ANAFARTALAR KUMANDANI MUSTAFA KEMAL İLE MÜLAKAT -21-

ANAFARTALAR KUMANDANI MUSTAFA KEMAL İLE MÜLAKAT -21-

Askerlerimizin süngüsünden başka güvenilecek hiçbir çare yoktu

ATATÜRK 30 AĞUSTOS’U ANLATIYOR -9-

 

- Bu tazyikin mevcut olduğunu ne suretle takdir edebiliyordunuz, efendim.

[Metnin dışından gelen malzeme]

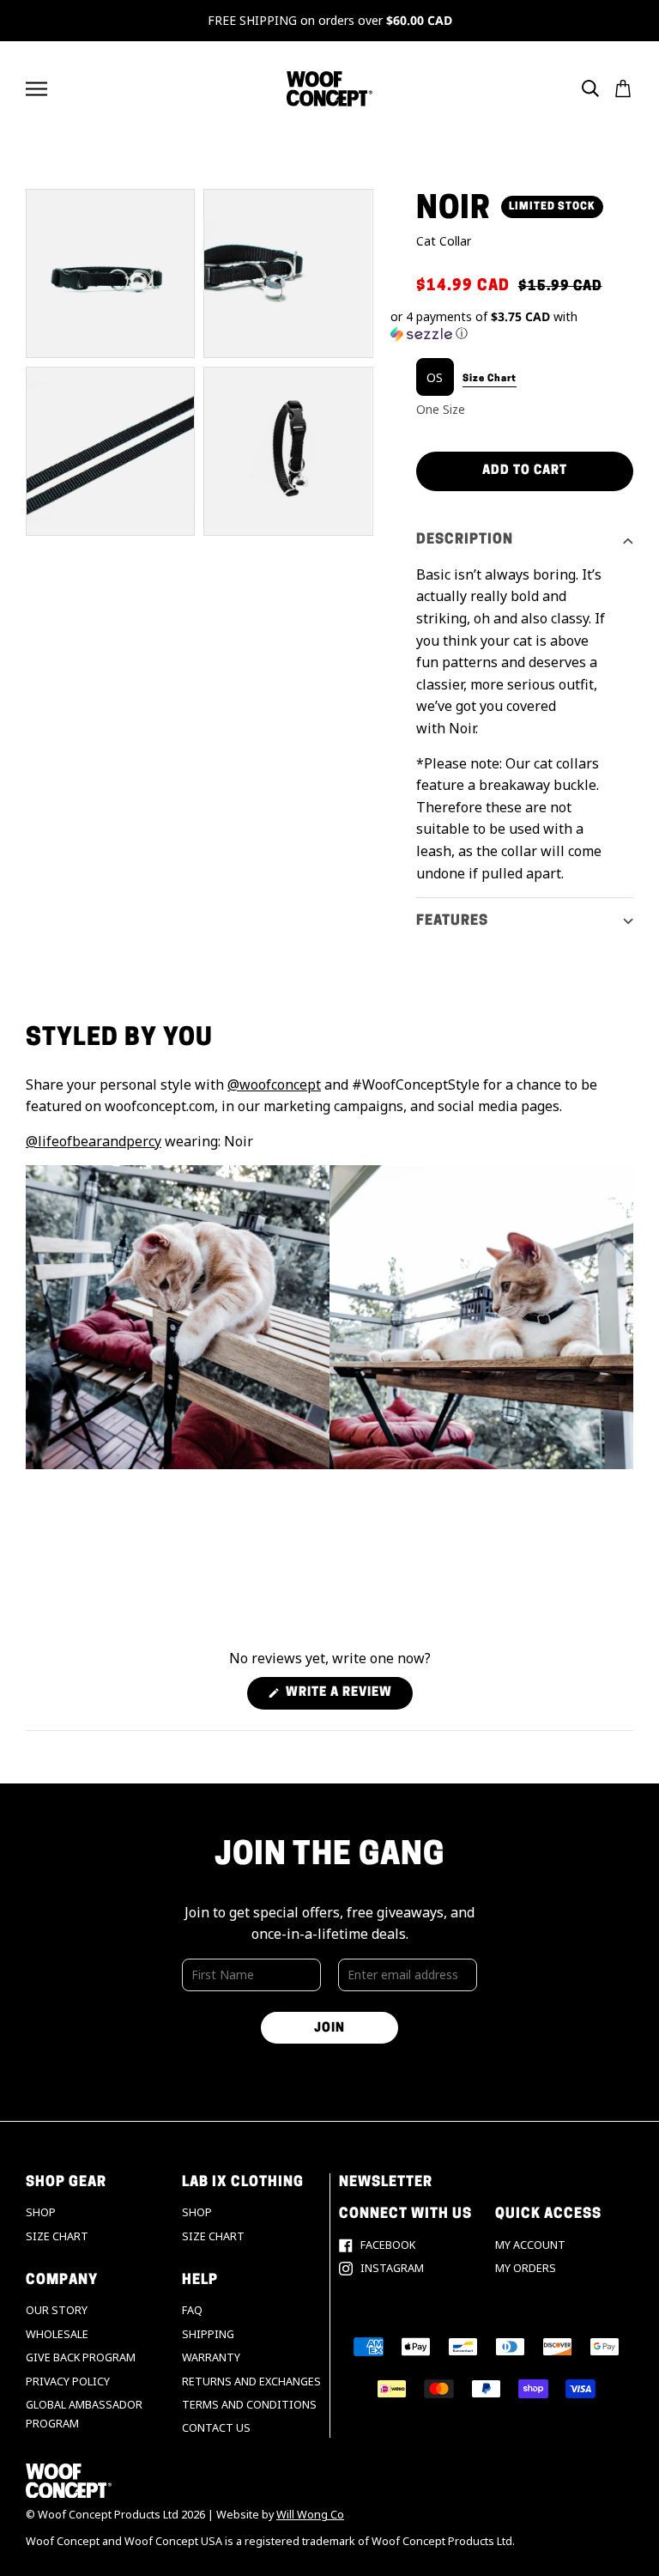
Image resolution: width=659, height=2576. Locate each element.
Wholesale (57, 2334)
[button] (511, 325)
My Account (530, 2245)
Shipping (208, 2334)
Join (329, 2028)
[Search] (590, 88)
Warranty (211, 2357)
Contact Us (216, 2428)
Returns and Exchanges (251, 2381)
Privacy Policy (68, 2381)
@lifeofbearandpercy (93, 1141)
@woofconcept (274, 1084)
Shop (41, 2212)
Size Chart (57, 2236)
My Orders (525, 2268)
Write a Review (347, 1698)
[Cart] (623, 88)
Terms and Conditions (249, 2404)
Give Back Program (81, 2357)
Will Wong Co (310, 2514)
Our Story (57, 2310)
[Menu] (36, 89)
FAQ (192, 2310)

- Bir defa bulunduğum yer pek müsaitti. Bütün vaziyeti tekmil cüzütam kumandanlarından daha iyi görebiliyordum. Sonra da muhtelif membalardan malûmat alabiliyordum. Meselâ düşman kumandanının "buraya imdat yetiştiriniz" tarzındaki bir telsiz telgrafını mevkii müstahkemde bulunan telsiz telgrafımız kapmış. Bunu bana bildirdilerdi. Binaenaleyh başlanılan taarruza devam etmek lüzumlu idi. 
Düşmanın imdat kuvvetleri yetişmeden evvel taarruzumuzu kat’î bir neticeye iktiran(ulaştırmak) ettirmek lüzumu aşikârdı. Sonra düşmanı bir an evvel sahillerimizden atma gayet vatanî bir vazife idi.
Maksadımı cüzütam kumandanlarına bildirdim. Bu maksadın tatbiki için askerlerimizin süngüsünden başka güvenilecek hiçbir çare yoktu. Elimde bulunan bütün kuvvetler ileriye yaklaşmış bir halde idi. Bir hücum savletiyle düşman mevzilerine girmeleri için borazanlarla, trampetlerle geriden şiddetli bir hücum emri verdirdim. Saat 4 sonra idi. Umum cephede ileri hareketi canlandı. Bilhassa merkez grubu savletle ilerlemeye başladı. Doğrusu bütün kıt’alarımız şayanı takdir bir surette ilerliyordu.
Gayet itidalle konuşan muhatabımın ağzında "şayanı takdir" terkibinin mühim mânası vardı. Bu terkip benim nazarımda tarifsiz fedakârlıklar, muhayyelesiz kahramanlıklar sahnesi demekti.
- Sonra ne oldu efendim?
Birçok efrat bazı yerlerde düşman siperlerine kadar girmeye muvaffak oldu. Fakat asıl keşif avcı hatlarımız düşman siperlerinin yirmi otuz, hattâ sekiz on metresinde durdu. Bizim askerlikçe bu mesafede hâlâ muharebenin bitmemiş olması şayanı istigrabdı (perişanlık). Çünkü eski nazariyata göre bu mesafenin pek çok fevkindeki bir mesafede muharebe neticesi taayyün etmiş olmak lâzım gelir. Halbuki düşmanın sebat ve ısrarı, kahraman askerimizin ölümden yılmaması böyle burun buruna gelindikten sonra da daha aylarca müddet pek kanlı muharebe safhaları görmek imkânını muhafaza etmiş oluyor.
Bu muharebe böyle saat dörtte burun buruna gelmekle taarruz durdu. Fakat muharebe olanca şiddetiyle devam ediyordu. Ben kemali ciddiyet ve şiddetle taarruz edilmek, bu taarruz ihtiyat ve istinat kuvvetleriyle iyi takip olunmak şartıyla neticei kat’iyyenin (kesin netice) kazanılacağına kaniydim. Ve bu kanaatimde musırdım. Bilhassa düşmana bu kadar yaklaşıldıktan sonra gecenin zulmetinden istifade edilerek düşman siperlerine atılmak pek mümkün olacaktı. Gece yarısına kadar bazı tertibatla iştigal edildi. Sonra bir gece hücum yapılmasını emrettim. Fakat sabaha kadar cereyan eden ahvale, hâsıl olan vaziyete nazaran düşman mevazii asliyesine girilemediği anlaşıldı.